Sailing Rule changes for 2013
GIVING ASSISTANCE: In the interest of safety, a new rule has been adopted by the ILYA and our club. It gives the judges the right to state that for any specific race, any sailboat in the race may receive safety assistance without penalty. This applies to all classes we race on our lake. THIS RULE IS TO BE USED FOR SAFETY REASONS.
Our Chief Judge Paul Price has declared that this rule will be in effect for all races on our lake this year that are prior to Memorial Day (and he may also include Memorial Day series races).
What does this mean? If a boat tips over, the nearest judge’s boat or spectator boat should go to the capsized sailboat and help get the boat upright as quickly as possible. Even if the skipper declines help, the people on the motorboat are to grab the mast to keep the boat from going turtle and should help right the boat. They should assist in any way needed, including pulling people from the water and getting them back on their sailboat, as needed. Once the boat is up, it can continue racing without penalty.
This rule may be put into place any time during the season if the judge for the day decides it is necessary for the safety of the sailors. Even after the water is warmer, this might apply if it is very windy or there are few spectators. Use of this rule should be communicated to the sailors by radio prior to the start of the race and the boats watching the race should keep radios on to hear if they are needed to assist any sailboat. Fleets not using radios will be told at the starting line.
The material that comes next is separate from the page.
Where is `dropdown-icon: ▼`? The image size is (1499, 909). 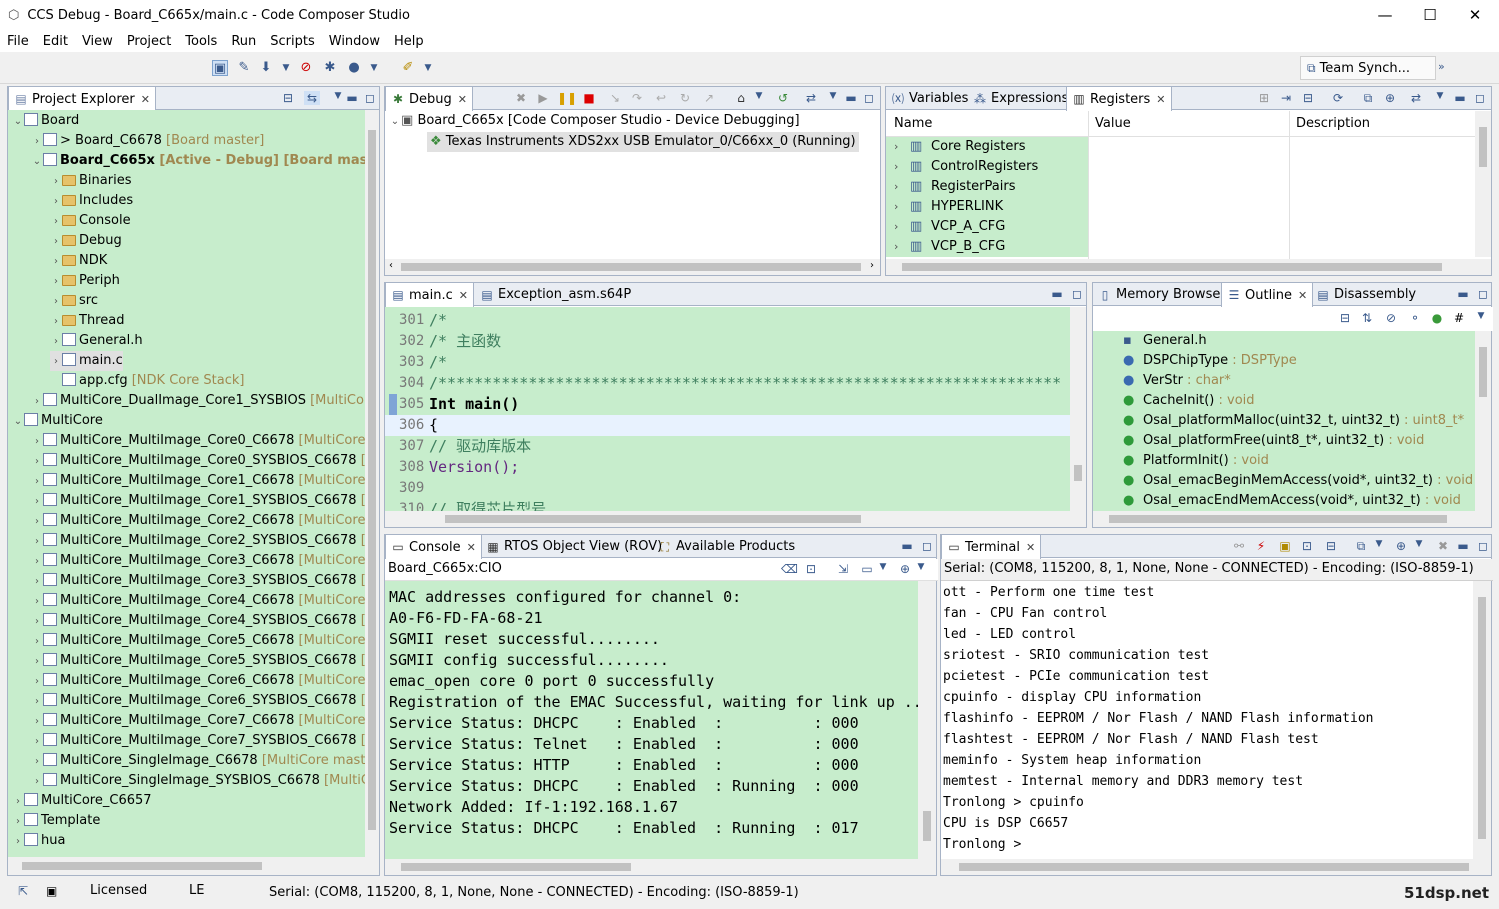
dropdown-icon: ▼ is located at coordinates (286, 68).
PROTESTS AND INFORMAL HEARINGS: If one or more boats properly notify the judge at the finish line that they are protesting another boat and there is no damage or injury from the incident, the judge can call the boats together to meet to discuss the situation informally and try to come to a resolution without a formal written protest and hearing. The discussion can be on the lake at the judge’s boat at the end of the race or at a place designated by the judge, such as back at the yacht club. The judge has the option of bartering with the offending boat and can award a 20% penalty if that boat agrees versus being thrown out of the race if it looses the formal protest later. If the offending boat doesn’t agree, it can still have a regular hearing.